(Stored records)
════════

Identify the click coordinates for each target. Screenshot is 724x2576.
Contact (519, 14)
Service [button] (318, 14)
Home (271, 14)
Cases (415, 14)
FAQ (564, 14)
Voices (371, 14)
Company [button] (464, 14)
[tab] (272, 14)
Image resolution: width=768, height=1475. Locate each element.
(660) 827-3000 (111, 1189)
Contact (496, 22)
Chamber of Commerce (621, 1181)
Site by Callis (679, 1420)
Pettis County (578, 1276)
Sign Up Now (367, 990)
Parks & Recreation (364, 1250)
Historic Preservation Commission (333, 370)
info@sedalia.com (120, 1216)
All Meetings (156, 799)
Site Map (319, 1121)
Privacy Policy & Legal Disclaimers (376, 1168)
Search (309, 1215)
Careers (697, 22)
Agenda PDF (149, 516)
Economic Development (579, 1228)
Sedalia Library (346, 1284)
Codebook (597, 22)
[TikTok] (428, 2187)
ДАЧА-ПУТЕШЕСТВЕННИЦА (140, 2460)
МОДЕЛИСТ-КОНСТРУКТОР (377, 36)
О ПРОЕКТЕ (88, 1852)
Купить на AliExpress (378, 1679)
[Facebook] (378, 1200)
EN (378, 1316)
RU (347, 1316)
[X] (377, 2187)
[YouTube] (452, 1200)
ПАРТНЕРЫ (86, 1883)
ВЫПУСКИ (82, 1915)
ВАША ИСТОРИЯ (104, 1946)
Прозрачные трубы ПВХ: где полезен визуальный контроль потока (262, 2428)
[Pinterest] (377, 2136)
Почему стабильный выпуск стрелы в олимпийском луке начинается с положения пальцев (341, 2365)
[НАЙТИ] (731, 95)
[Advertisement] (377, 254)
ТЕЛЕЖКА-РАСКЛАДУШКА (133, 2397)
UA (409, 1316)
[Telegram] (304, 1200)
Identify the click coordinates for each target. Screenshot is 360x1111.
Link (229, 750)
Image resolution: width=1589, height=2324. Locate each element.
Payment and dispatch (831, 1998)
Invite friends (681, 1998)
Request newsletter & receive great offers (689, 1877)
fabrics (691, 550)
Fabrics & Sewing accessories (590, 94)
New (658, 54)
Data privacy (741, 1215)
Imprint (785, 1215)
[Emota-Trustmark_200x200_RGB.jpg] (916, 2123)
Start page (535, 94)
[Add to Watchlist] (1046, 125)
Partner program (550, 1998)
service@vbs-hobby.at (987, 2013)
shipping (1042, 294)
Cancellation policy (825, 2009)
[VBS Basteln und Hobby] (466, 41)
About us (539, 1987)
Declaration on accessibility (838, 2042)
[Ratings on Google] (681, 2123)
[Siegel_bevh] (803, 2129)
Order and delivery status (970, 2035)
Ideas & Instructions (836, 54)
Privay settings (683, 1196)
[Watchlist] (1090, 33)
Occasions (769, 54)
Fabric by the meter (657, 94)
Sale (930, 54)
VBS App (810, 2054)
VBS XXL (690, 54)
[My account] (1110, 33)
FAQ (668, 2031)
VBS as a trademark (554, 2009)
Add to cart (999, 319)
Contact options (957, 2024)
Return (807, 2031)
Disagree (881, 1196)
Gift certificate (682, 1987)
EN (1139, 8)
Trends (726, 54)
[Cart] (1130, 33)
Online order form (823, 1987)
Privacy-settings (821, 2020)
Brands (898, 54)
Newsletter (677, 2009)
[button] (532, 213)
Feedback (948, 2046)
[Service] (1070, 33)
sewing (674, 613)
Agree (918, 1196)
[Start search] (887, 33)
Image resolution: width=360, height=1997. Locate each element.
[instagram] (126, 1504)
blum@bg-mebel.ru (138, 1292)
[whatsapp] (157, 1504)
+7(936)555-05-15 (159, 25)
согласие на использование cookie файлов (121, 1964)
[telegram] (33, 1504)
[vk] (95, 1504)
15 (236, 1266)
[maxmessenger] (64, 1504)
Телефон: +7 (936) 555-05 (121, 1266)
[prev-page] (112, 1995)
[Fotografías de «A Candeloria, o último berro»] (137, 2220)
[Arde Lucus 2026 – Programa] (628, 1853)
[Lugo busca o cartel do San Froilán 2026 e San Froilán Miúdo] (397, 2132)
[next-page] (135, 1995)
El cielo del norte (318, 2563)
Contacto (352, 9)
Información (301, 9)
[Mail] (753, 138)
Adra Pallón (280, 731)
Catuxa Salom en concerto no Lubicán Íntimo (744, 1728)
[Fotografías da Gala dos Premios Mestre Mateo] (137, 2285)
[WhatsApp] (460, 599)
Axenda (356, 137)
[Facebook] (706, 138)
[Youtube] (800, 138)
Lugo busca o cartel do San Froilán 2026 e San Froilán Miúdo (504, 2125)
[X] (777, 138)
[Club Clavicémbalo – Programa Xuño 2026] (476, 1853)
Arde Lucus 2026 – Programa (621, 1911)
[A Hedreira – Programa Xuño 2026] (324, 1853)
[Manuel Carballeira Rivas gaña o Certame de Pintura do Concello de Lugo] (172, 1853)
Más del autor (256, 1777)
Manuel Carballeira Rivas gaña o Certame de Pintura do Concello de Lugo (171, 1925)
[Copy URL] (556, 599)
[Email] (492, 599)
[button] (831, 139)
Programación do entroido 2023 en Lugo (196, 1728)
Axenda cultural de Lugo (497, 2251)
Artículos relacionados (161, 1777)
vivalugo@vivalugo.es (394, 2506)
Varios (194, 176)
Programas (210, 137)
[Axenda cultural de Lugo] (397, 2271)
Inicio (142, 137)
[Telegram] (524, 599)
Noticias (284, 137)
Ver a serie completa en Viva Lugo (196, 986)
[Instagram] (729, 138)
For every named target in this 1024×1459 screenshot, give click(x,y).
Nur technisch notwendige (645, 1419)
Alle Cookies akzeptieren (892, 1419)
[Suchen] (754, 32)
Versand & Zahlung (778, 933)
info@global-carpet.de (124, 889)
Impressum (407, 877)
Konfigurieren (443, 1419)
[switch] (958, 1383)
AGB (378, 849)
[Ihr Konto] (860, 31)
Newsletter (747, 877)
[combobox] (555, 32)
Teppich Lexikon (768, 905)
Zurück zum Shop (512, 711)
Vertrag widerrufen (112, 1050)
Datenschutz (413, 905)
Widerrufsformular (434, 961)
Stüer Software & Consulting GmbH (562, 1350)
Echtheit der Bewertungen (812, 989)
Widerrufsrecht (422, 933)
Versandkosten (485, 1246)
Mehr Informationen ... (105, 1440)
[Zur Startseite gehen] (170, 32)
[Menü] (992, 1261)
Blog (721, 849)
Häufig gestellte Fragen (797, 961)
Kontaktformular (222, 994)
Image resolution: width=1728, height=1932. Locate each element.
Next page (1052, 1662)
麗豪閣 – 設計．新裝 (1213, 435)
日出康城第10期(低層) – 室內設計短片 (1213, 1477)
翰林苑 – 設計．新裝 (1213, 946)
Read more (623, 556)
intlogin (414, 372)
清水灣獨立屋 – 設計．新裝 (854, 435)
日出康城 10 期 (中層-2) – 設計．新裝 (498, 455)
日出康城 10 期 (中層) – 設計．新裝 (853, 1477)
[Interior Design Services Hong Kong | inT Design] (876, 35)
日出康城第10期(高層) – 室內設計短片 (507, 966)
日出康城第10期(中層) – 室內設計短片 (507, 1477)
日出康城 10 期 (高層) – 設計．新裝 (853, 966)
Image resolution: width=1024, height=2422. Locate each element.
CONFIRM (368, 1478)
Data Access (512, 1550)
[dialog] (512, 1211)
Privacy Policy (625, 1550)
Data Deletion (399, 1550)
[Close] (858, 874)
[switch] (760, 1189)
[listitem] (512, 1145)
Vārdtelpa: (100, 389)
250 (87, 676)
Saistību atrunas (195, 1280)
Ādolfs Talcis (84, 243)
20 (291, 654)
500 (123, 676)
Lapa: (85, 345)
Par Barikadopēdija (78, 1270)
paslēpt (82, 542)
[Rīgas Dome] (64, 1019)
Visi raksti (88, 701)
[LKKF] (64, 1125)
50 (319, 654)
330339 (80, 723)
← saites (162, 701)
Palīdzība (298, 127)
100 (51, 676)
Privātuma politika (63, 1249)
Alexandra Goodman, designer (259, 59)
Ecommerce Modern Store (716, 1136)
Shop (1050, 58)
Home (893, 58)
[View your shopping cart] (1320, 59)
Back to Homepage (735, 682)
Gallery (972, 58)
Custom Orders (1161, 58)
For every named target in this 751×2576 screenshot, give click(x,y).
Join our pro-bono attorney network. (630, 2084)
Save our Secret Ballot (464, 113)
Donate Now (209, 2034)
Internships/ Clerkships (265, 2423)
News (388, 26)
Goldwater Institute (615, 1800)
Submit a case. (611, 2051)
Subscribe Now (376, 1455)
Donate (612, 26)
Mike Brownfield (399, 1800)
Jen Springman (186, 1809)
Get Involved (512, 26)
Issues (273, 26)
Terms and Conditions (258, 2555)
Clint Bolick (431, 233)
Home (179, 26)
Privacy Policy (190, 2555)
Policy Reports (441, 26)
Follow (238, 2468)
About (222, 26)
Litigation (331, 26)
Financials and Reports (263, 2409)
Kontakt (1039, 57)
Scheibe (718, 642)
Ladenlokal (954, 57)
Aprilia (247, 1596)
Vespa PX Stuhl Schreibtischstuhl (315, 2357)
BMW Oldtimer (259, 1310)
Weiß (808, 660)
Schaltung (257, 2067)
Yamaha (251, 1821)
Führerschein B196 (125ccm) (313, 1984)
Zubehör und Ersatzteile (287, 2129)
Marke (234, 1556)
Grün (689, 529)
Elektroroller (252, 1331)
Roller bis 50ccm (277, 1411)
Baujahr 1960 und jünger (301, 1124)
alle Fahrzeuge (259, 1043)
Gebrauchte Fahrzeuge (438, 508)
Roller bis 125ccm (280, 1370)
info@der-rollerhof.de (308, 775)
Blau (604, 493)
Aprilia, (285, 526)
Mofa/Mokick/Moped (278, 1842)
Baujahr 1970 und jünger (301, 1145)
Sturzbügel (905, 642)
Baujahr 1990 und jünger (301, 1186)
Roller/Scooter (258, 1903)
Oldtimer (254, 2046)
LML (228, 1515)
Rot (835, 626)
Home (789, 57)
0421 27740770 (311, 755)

════════

> WHAT TO DO
Set down, exactly as they appear above, all lines from the one that has "Privātuma politika (63, 1249)" down to the one that has "Mofa/Mokick/Moped (278, 1842)", including those two and no others.

> SOLUTION
Privātuma politika (63, 1249)
Alexandra Goodman, designer (259, 59)
Ecommerce Modern Store (716, 1136)
Shop (1050, 58)
Home (893, 58)
[View your shopping cart] (1320, 59)
Back to Homepage (735, 682)
Gallery (972, 58)
Custom Orders (1161, 58)
For every named target in this 751×2576 screenshot, give click(x,y).
Join our pro-bono attorney network. (630, 2084)
Save our Secret Ballot (464, 113)
Donate Now (209, 2034)
Internships/ Clerkships (265, 2423)
News (388, 26)
Goldwater Institute (615, 1800)
Submit a case. (611, 2051)
Subscribe Now (376, 1455)
Donate (612, 26)
Mike Brownfield (399, 1800)
Jen Springman (186, 1809)
Get Involved (512, 26)
Issues (273, 26)
Terms and Conditions (258, 2555)
Clint Bolick (431, 233)
Home (179, 26)
Privacy Policy (190, 2555)
Policy Reports (441, 26)
Follow (238, 2468)
About (222, 26)
Litigation (331, 26)
Financials and Reports (263, 2409)
Kontakt (1039, 57)
Scheibe (718, 642)
Ladenlokal (954, 57)
Aprilia (247, 1596)
Vespa PX Stuhl Schreibtischstuhl (315, 2357)
BMW Oldtimer (259, 1310)
Weiß (808, 660)
Schaltung (257, 2067)
Yamaha (251, 1821)
Führerschein B196 (125ccm) (313, 1984)
Zubehör und Ersatzteile (287, 2129)
Marke (234, 1556)
Grün (689, 529)
Elektroroller (252, 1331)
Roller bis 50ccm (277, 1411)
Baujahr 1960 und jünger (301, 1124)
alle Fahrzeuge (259, 1043)
Gebrauchte Fahrzeuge (438, 508)
Roller bis 125ccm (280, 1370)
info@der-rollerhof.de (308, 775)
Blau (604, 493)
Aprilia, (285, 526)
Mofa/Mokick/Moped (278, 1842)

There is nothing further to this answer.